So, we left Gaafu Dhaalu Nadella three days ago, but got so busy in Rathafandhoo we’ve not had time to write it up. Now we’re already in Fiyoari, so we’d better catch up a bit.
Nadella was distinctive from the moment the ferry arrived in the harbour, after having taken an unusually long way around the inner reef to the tip of the island. What seemed even more unusual was the lack of mas dhonis there, with a dozen or more small dinghies taking their place.
We assumed this must be an island that focused instead on farming, but found no agriculture other than the thick coconut groves covering its western side. Neither are there any ongoing government developments on the island: no reclamation projects, no Chinese housing units, no nearby resorts, and no current interest in opening guesthouses.
…no coffee shops or restaurants, no cars, no bank, no police station, no family in the house where we stayed (they left for Male’ a decade ago).
But, what the island does have might compensate for all these things, most of which aren’t really needed out here anyway (though the guys staying up playing cards all night during ramadan might like the option of doing it in a Starbucks). The impeccably clean streets and beach areas are lined with communal areas and low-hanging fruit, so you’re never short of a shady joali, a hammock or a snack.

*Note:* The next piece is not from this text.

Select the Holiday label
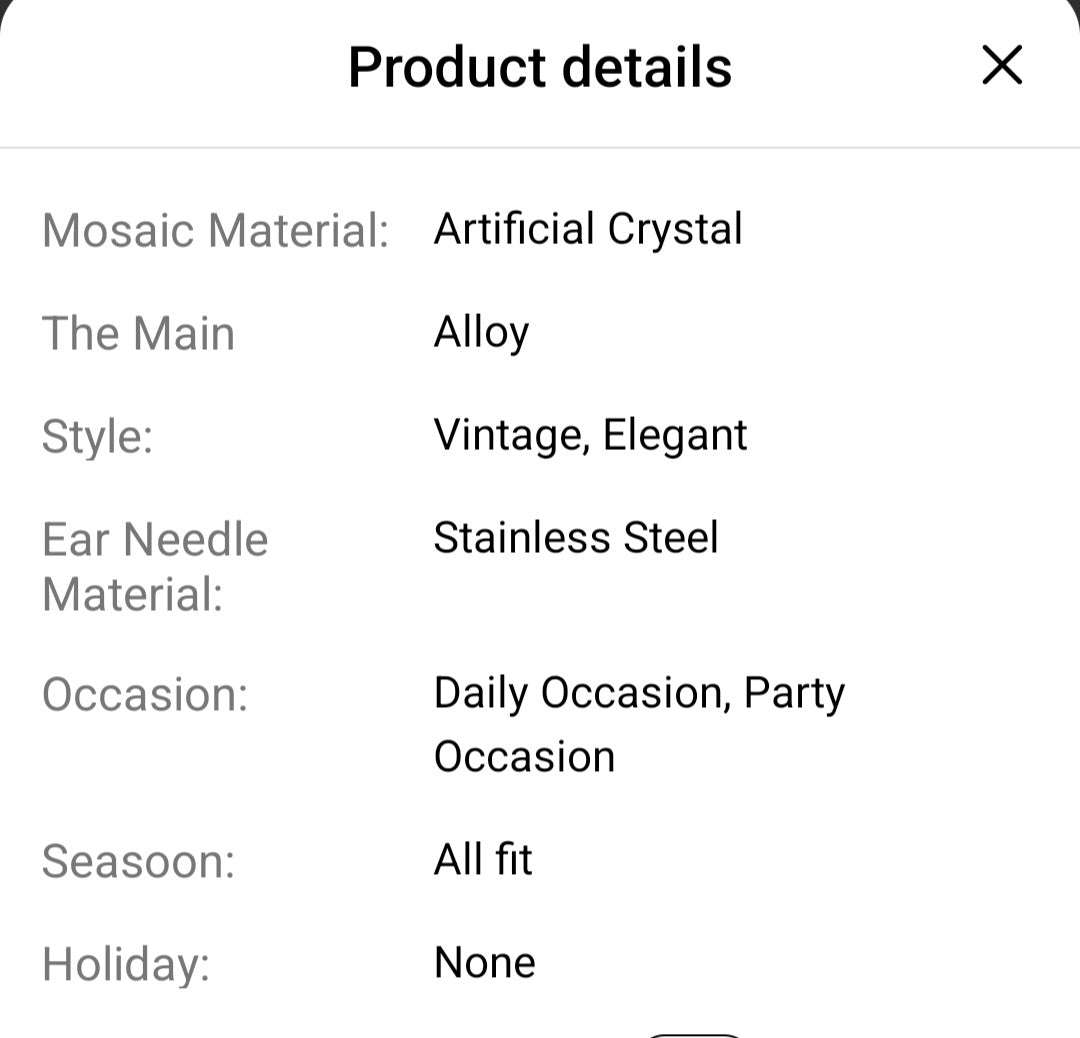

The island’s calm and traditional feel is probably best demonstrated by Huvadhu’s only working blacksmith, Solih Hussein, who has been hammering out the real island essentials – knives, buckets and coconut-torturing devices – for 50 years. He is something other islands don’t have…nor do other places have an international coconut tree climbing champion (still talked about 23 years later).
What’s more, anything the island can’t provide is more than made up for by what’s available on the reef. Nadella lies roughly in the middle of the Maldives longest unbroken stretch of coral reef, meaning that islanders have traditionally had poor access to the outer ocean, but can take their pick of any seafood seafood they want (except the large local turtle population, obviously).
That big question as to what the people of Nadella do for sustenance can be explained by visiting to the harbour at night to see one of the dinghies returning with a wild array of multi-coloured creatures from the vast reef area. Alternatively, at low tide, many fish (and friends) get trapped in shallow pools, jumping and splashing and basically begging to be caught.
Reef fish are traditionally thought to be less popular than tuna among Maldivians, partly because of texture but probably because they don’t keep as well, making them less useful for much other than local consumption. But today they can go into the freezer, plus new markets (local and international) have emerged – for crustaceans and sea-cucumber in particular.
Anyway, after spending just a couple of days in Nadella last week, it seems that, just like the resources of the reef, the island enjoys an intangible infrastructure that you can’t really put a price on.